## Extrait du texte
+ + + + + + +
Cet article est un rappel des développements des concepts de l’ESG et de la RSE, avant d’évoquer les concrétisations au plan juridique en droit européen, comme la Directive NFRD, la loi PACTE, le règlement SFDR et enfin la CSRD.
À travers ces évolutions, nous mettrons en lumière l’importance croissante de la durabilité dans le paysage corporatif et réglementaire, soulignant les efforts pour aligner les pratiques commerciales avec les objectifs de développement durable à l’échelle mondiale.
Pour savoir si votre entreprise doit faire un rapport de durabilité conformément à la CSRD, consultez cet article (mis à jour 2025)
I. Rappels historiques
a) Histoire de l’ESG
Le concept d’ESG (Environnement, Social-Sociétal et Gouvernance) a commencé à prendre forme au début des années 2000, tout en prenant sa source dans des concepts développés pendant tout le 20ème siècle.
L’origine du terme est souvent attribuée à un rapport intitulé « Who Cares Wins » (« Qui s’en soucie gagne ») publié en 2004. Ce rapport était le résultat d’une initiative lancée par l’ancien Secrétaire général des Nations Unies, Kofi Annan, qui avait invité plus de 50 PDG de grandes institutions financières mondiales à participer à une conférence sur le développement durable.
L’objectif était d’intégrer les questions environnementales, sociales et de gouvernance dans les marchés de capitaux.
Le rapport « Who Cares Wins » recommandait l’intégration des questions ESG dans l’analyse financière et la prise de décision d’investissement, suggérant que cela conduirait à des investissements plus durables à long terme, qui bénéficieraient à la fois à la société dans son ensemble comme aux investisseurs.
Cette initiative a marqué un tournant, encourageant l’adoption de pratiques d’investissement responsables et la prise en compte des critères ESG dans les décisions d’investissement.
En parallèle, en 2006, les Principes pour l’Investissement Responsable (PRI) ont été lancés, avec le soutien de l’ONU, pour fournir un cadre permettant l’intégration des questions ESG dans la pratique de l’investissement. Les PRI ont rapidement gagné en popularité et sont devenus un standard de facto pour les investisseurs responsables à travers le monde.
Depuis lors, l’importance des critères ESG dans les décisions d’investissement a continué de croître, influençant la manière dont les entreprises opèrent et sont évaluées par les investisseurs, les régulateurs et le public.
Les critères ESG sont désormais considérés comme essentiels pour évaluer les risques et les opportunités associés aux investissements, reflétant une compréhension plus large de ce qui constitue la performance et la valeur d’une entreprise au-delà des seuls indicateurs financiers.
+ + + + + + +
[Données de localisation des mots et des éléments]
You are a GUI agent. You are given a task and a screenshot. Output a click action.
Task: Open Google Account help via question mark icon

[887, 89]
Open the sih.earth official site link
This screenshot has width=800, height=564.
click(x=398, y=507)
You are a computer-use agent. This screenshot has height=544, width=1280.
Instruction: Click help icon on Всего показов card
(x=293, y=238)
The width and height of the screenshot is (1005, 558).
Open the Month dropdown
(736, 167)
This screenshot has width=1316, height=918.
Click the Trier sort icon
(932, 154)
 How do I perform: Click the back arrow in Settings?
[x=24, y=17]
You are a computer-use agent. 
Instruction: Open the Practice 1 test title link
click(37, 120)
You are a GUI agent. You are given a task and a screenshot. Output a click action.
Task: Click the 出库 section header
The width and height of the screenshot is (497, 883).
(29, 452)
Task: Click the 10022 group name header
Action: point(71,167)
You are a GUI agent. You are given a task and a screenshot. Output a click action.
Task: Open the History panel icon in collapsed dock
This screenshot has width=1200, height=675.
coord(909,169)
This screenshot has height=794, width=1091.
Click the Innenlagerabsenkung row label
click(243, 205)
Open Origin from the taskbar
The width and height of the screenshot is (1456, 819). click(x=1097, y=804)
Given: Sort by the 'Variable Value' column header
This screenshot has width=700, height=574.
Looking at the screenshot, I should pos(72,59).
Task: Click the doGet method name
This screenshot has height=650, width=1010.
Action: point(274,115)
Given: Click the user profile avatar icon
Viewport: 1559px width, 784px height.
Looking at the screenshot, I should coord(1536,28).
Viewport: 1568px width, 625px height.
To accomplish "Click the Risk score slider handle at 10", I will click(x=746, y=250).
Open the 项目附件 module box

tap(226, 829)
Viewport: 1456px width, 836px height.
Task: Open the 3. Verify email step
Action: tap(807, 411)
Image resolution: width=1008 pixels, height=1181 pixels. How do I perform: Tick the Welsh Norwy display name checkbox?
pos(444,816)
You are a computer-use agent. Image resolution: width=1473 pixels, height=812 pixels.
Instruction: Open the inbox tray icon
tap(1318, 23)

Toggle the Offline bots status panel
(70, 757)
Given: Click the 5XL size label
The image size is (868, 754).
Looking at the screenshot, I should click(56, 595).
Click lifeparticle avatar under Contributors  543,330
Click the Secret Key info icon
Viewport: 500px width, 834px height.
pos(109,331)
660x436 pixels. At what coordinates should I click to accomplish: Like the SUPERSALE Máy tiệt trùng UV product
+ + + + + + +
## Énoncé A
Dressez la liste des textes juridiques du droit européen que l'article sur l'ESG et la RSE mentionne dans sa première phrase.
## Énoncé B
D'après l'article sur l'ESG et la RSE, combien de PDG Kofi Annan avait-il invités à la conférence sur le développement durable ?
## Énoncé C
Citez le passage de l'article sur l'ESG et la RSE qui va de « En parallèle, en » jusqu'à « et le public. ».

## Corrigé A
- la Directive NFRD
- la loi PACTE
- le règlement SFDR
- la CSRD

## Corrigé B
Plus de 50 PDG de grandes institutions financières mondiales.

## Corrigé C
En parallèle, en 2006, les Principes pour l’Investissement Responsable (PRI) ont été lancés, avec le soutien de l’ONU, pour fournir un cadre permettant l’intégration des questions ESG dans la pratique de l’investissement. Les PRI ont rapidement gagné en popularité et sont devenus un standard de facto pour les investisseurs responsables à travers le monde.
Depuis lors, l’importance des critères ESG dans les décisions d’investissement a continué de croître, influençant la manière dont les entreprises opèrent et sont évaluées par les investisseurs, les régulateurs et le public.